>> begin Material provided

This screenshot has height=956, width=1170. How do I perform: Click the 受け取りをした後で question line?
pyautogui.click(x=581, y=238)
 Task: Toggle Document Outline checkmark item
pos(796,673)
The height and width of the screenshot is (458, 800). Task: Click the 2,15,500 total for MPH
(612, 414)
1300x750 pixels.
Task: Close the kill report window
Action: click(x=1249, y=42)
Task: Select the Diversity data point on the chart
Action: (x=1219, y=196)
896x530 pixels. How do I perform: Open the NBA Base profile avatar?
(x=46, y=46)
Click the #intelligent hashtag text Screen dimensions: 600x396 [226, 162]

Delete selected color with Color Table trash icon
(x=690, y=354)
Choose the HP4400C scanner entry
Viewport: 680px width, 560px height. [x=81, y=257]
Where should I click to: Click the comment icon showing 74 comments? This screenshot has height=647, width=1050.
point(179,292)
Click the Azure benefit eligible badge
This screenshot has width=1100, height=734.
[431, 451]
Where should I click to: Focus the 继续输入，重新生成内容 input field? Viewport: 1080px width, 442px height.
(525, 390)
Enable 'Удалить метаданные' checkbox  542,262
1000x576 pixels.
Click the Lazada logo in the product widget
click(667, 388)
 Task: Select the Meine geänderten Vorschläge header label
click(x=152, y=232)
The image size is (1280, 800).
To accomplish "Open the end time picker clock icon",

>> end Material provided

- _Stated problem_:
How many lines of the listing above contain the string "Task"? Reply with the number alone.

- _The reply_:
5